Os pais, enquanto primeiros educadores dos filhos e segundo a ordem natural das coisas, são os principais responsáveis pela educação dos seus filhos. Ninguém os pode substituir nesta sua missão nem lhes pode usurpar esse direito.
Os pais são cidadãos, contribuintes e consumidores de pleno direito. Ora, é neste tríplice papel que se relacionam com as escolas em função da defesa dos interesses, dos direitos e das obrigações dos seus filhos. Abdicar desta sua missão e entregá-la, por inteiro, a outros profissionais é demitir-se do exercício da sua cidadania que implica uma relevante participação na tomada de decisões escolares.
A legislação reconhece esses direitos dos pais. Portanto, a escola deve incluí-los nas estruturas participativas e na experiência pedagógica, de acordo com a lei, mas eles também têm que respeitar os direitos e as obrigações de todas as outras partes. Os estudos realizados nas últimas décadas sobre esta temática revelam que o envolvimento parental, dentro do seu papel específico, exercido racional e democraticamente, está relacionado, de um modo positivo, com a qualidade do ensino.
Nas sociedades evoluídas, os alunos vivem num mundo ecológico que inclui vários cenários interdependentes, tais como, a família, a escola, os grupos de amigos, os vizinhos e as comunidades. A ausência de comunicação entre as várias instâncias do processo educativo pode originar ruturas em todas as outras.
Quando a escola não interage com os restantes quadros do mundo ecológico escolar, podem surgir descontinuidades que enredam a integração e o desenvolvimento do sistema. Se quisermos introduzir melhorias no mundo do discente, não podemos ignorar nenhum destes possíveis cenários, pois só uma intervenção integrada e equilibrada é capaz de elevar o processo para níveis superiores de ajustamento.
Os pais, enquanto intervenientes fundamentais da área familiar, precisam de interagir continuamente com a escola, com os grupos de amigos e com a vizinhança. O envolvimento dos encarregados de educação no palco onde se move o mundo estudantil dá-lhes poder e influência que lhes permite um melhor conhecimento dos seus papéis e das suas competências.
Assim, terão as condições ajustadas para ajudarem os educandos a crescer de uma forma saudável e harmoniosa. O desempenho dos direitos por parte dos pais ou dos outros encarregados de educação é também uma forma de lhes proporcionar o domínio das competências necessárias ao exercício da cidadania.
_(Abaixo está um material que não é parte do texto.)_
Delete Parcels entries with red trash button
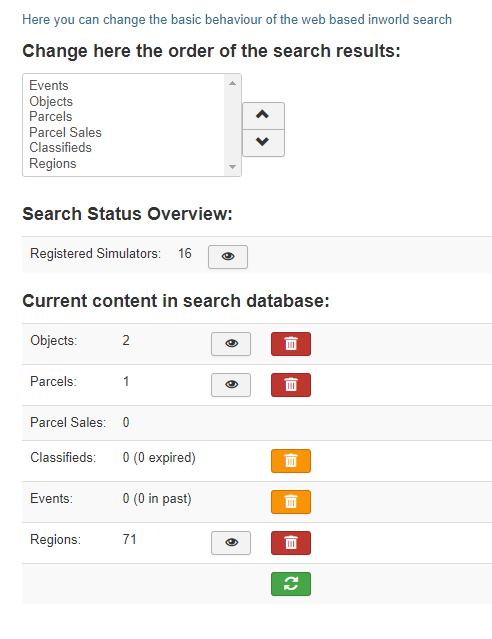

Quando os pais participam em reuniões ou as orientam, redigem relatórios ou atas, estabelecem contactos com as autoridades escolares, usando, assim, certa influência na tomada de decisões, estão também a aprender a exercer o seu poder político-social. Nesta medida, a participação dos pais é, do mesmo modo e em si mesma, uma forma de se educar ou de se formar a si próprios.
A escola é a instituição ideal para o exercício da cidadania. Ela é uma instituição comunitária ao alcance direto dos pais. Estabelece, pois, uma relação de vizinhança com as comunidades que serve.
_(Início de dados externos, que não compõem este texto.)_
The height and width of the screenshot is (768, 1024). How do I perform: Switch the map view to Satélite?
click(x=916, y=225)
O envolvimento familiar na escola também ajuda a melhorar a expetativa e a motivação dos docentes e dos outros agentes educativos. A família é um dos fatores de grande peso no sucesso educativo dos filhos.
Os melhores resultados escolares são obtidos, regra geral, por estudantes pertencentes a famílias que se esforçam por lhes estimular uma série de posturas, de virtudes humanas, de métodos racionais de estudo, bem como de um regulamento com horas para estudar, para brincar e para outras atividades de lazer.